• Document excerpt:
▼▼▼
Makeup dates back to the beginnings of human time. From the first use of cosmetics for healing and protective purposes, makeup eventually evolved to more symbolic applications—such as religious ritual, adornment, and sign of sexual maturity. Now, at the threshold of the twenty-first century, makeup provides material evidence about how notions of beauty and identity have changed radically over the past hundred years. In Japan, as in the West, these changes are echoed in the production and use of cosmetics. Shiseido, Japan’s leading cosmetics company, provides a lens that brings into focus some of these amazing aesthetic and social changes.

Founded in 1872 as a Western-style pharmacy, Shiseido's history parallels that of the commercial production of cosmetics, which began only in the third quarter of the nineteenth century. Similarly, the development of the beauty industry’s mass-marketing tools—including product packaging, print advertisements, posters, and, later, television commercials—is epitomized in the company’s innovative designs. What sets Shiseido apart is its conscious promotion of a modern lifestyle: one in which the arts play an essential role.

Organized chronologically, the exhibition is divided into four parts: the Meiji era at the turn of the century, when Japan and the West came face to face; the years following the First World War, when Shiseido founded its renowned design department; the 1960s and ’70s, or Pop era; and the concluding section, featuring the period from 1965 to the present, which saw a revival of traditional Japanese ideals of beauty that helped fuel the postmodern trend toward global culture.
▲▲▲
• Given entries:
▼▼▼
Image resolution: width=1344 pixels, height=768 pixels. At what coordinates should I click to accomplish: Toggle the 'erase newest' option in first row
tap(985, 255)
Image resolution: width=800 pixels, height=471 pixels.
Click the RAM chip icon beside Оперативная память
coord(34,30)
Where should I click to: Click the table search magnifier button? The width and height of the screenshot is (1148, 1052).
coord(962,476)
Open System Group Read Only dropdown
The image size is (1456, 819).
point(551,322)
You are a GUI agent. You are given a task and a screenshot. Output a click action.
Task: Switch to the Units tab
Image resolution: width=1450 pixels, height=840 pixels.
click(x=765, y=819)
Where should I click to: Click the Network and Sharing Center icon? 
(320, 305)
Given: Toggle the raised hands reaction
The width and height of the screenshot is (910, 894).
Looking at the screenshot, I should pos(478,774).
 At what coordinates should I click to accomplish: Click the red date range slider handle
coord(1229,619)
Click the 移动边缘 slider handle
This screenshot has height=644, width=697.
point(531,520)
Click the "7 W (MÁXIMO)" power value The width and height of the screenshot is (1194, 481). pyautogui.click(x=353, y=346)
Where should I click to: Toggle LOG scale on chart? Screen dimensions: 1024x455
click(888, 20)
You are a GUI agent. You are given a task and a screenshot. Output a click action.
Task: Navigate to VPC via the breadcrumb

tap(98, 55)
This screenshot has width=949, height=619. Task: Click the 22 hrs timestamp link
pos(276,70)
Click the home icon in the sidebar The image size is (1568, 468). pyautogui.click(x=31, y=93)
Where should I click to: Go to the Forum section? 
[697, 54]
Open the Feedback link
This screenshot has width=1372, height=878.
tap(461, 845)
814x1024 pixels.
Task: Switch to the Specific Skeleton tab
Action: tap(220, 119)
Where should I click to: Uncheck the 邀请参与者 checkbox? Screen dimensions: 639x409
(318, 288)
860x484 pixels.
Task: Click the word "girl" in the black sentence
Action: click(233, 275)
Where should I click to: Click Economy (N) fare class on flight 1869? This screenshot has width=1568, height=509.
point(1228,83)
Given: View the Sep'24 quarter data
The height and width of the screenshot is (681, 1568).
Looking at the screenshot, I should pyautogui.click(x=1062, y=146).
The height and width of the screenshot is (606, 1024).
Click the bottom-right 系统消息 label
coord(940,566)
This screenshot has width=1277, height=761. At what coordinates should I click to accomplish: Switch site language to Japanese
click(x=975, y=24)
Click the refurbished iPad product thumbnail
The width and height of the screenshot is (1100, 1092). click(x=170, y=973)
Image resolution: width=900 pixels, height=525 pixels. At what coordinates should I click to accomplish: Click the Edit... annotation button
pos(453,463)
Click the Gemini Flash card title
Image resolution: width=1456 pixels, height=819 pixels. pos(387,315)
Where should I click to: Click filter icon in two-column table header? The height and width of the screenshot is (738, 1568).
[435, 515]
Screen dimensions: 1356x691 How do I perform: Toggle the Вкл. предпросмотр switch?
▲▲▲
• What to do:
1. In the passage on Shiseido, what kind of business was the company when it was founded in 1872?
2. Using the passage on Shiseido, explain why the company's history is said to parallel that of the commercial production of cosmetics.
3. Rewrite the paragraph of the passage on Shiseido that begins "Organized chronologically" as a list of the exhibition's four parts.
The entries above come from a different source than the passage on Shiseido.

• Answers to the exercise:
1. A Western-style pharmacy.

2. Shiseido was founded in 1872, and the commercial production of cosmetics began only in the third quarter of the nineteenth century. The company's history therefore spans the same period as the industry itself.

3.
The exhibition is organized chronologically in four parts:
- The Meiji era at the turn of the century, when Japan and the West came face to face
- The years after the First World War, when Shiseido founded its renowned design department
- The 1960s and '70s, or Pop era
- 1965 to the present, when a revival of traditional Japanese ideals of beauty helped fuel the postmodern trend toward global culture